Published online by Cambridge University Press: 05 June 2012
One of the challenges in conducting interdisciplinary work, or in attempting to communicate across disciplinary boundaries, relates to the implicit norms that infuse different fields. Much like trying to speak across cultures, it often becomes frustrating to translate or make explicit differing assumptions underlying appropriate inferential methods and strategies. Status differentials often exacerbate these divergences, privileging one set of disciplinary norms over another, so that decisions about ideal methods do not always rest entirely on the appropriateness of a particular technique for a given project.
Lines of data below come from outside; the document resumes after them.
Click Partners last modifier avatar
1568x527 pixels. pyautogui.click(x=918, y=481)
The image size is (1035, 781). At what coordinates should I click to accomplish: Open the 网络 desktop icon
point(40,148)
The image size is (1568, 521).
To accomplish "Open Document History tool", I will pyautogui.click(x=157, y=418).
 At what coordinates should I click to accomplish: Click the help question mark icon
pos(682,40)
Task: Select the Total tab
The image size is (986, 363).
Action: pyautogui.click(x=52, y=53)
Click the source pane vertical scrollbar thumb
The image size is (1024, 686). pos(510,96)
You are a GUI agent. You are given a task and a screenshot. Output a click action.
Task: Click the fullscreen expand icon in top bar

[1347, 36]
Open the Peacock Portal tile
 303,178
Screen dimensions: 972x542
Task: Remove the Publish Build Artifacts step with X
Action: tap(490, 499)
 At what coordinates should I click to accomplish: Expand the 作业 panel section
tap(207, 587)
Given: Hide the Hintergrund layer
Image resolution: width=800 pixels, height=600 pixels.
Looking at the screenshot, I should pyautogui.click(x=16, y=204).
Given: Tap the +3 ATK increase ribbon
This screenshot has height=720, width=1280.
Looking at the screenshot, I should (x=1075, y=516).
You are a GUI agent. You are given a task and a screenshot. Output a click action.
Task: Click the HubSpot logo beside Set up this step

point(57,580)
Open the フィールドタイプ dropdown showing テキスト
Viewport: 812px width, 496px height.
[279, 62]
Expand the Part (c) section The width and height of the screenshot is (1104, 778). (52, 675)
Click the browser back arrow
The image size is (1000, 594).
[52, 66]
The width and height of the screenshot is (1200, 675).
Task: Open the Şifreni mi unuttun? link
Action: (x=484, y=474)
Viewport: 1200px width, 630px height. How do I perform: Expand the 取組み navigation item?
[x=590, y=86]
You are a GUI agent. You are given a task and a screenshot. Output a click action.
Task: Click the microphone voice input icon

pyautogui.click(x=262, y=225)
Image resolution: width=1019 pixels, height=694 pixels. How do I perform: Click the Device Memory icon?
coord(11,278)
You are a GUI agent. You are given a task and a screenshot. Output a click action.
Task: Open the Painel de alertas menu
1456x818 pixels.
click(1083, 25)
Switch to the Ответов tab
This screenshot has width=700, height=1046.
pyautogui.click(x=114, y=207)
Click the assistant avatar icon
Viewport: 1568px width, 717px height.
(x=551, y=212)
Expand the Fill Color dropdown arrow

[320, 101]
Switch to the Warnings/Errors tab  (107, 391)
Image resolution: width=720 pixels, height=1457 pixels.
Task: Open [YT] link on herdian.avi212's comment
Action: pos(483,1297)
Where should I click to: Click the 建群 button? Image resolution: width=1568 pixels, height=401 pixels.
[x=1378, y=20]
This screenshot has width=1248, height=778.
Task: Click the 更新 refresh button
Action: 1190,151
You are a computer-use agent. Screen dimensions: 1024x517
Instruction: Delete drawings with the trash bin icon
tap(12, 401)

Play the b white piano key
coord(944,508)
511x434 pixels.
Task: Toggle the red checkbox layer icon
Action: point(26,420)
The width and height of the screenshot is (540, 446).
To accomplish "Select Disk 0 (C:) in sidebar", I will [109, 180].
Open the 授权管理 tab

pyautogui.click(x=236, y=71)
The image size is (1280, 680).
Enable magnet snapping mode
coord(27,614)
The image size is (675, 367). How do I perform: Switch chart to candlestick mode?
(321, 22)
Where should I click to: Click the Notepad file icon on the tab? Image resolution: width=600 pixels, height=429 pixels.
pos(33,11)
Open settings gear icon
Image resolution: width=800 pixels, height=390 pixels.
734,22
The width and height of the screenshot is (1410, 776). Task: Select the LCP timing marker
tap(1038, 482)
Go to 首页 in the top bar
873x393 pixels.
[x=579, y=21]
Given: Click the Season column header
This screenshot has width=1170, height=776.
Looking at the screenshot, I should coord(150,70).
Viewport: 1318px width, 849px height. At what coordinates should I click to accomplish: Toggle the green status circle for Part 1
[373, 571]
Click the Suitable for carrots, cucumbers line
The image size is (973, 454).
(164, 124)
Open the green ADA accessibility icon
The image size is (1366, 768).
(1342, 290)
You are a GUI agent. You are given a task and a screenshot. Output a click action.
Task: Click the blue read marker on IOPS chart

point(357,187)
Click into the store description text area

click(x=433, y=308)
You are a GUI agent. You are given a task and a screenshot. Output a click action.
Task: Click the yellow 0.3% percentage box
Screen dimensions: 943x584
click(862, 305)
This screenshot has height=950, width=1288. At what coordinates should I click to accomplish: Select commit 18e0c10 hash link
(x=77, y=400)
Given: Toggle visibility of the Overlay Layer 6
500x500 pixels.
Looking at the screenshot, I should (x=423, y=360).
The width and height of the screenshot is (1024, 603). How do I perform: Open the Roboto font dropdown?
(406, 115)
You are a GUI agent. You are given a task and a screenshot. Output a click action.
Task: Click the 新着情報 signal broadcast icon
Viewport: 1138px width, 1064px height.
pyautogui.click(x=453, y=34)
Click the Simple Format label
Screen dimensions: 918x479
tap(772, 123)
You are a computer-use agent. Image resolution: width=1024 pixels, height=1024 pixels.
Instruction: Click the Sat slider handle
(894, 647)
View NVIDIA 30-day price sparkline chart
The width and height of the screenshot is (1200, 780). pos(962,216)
Such differences clearly affect the implementation of experimental methodology across the fields of psychology, economics, and political science. One of the areas in which these biases inflict misunderstanding surrounds issues related to internal and external validity. In political science, concerns with external validity often border on the monomaniacal, leading to the neglect, if not the complete dismissal, of attention to the important issues involved in internal validity. In psychology, the reverse emphasis predominates. In behavioral economics, the focus depends more on the primary function of the experiment. Because both internal and external validity remain important in assessing the quality, accuracy, and utility of any given experimental design, it facilitates optimal experimental design to concentrate on attempting to maximize both, but the nature of the enterprise often requires explicit consideration of the trade-offs between them.